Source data
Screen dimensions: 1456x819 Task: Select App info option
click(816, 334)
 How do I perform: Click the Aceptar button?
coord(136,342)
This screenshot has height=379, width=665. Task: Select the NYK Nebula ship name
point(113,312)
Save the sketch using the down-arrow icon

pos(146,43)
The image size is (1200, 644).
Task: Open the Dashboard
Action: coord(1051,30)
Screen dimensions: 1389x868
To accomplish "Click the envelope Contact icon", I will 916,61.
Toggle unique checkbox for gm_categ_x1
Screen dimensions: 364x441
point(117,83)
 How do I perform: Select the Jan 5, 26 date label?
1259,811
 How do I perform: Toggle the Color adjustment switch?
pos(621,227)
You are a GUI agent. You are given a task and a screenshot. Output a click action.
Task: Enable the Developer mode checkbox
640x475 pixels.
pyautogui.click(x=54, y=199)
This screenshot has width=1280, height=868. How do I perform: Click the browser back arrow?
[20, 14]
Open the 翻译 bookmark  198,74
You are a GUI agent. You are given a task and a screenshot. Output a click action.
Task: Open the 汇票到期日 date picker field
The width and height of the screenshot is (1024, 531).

-- Written problem --
Can you give the entries above again, replacing each "Screen dimensions" with "Screen resolution" and keeping everything else unchanged?

-- Result --
Screen resolution: 1456x819 Task: Select App info option
click(816, 334)
 How do I perform: Click the Aceptar button?
coord(136,342)
This screenshot has height=379, width=665. Task: Select the NYK Nebula ship name
point(113,312)
Save the sketch using the down-arrow icon

pos(146,43)
The image size is (1200, 644).
Task: Open the Dashboard
Action: coord(1051,30)
Screen resolution: 1389x868
To accomplish "Click the envelope Contact icon", I will 916,61.
Toggle unique checkbox for gm_categ_x1
Screen resolution: 364x441
point(117,83)
 How do I perform: Select the Jan 5, 26 date label?
1259,811
 How do I perform: Toggle the Color adjustment switch?
pos(621,227)
You are a GUI agent. You are given a task and a screenshot. Output a click action.
Task: Enable the Developer mode checkbox
640x475 pixels.
pyautogui.click(x=54, y=199)
This screenshot has width=1280, height=868. How do I perform: Click the browser back arrow?
[20, 14]
Open the 翻译 bookmark  198,74
You are a GUI agent. You are given a task and a screenshot. Output a click action.
Task: Open the 汇票到期日 date picker field
The width and height of the screenshot is (1024, 531).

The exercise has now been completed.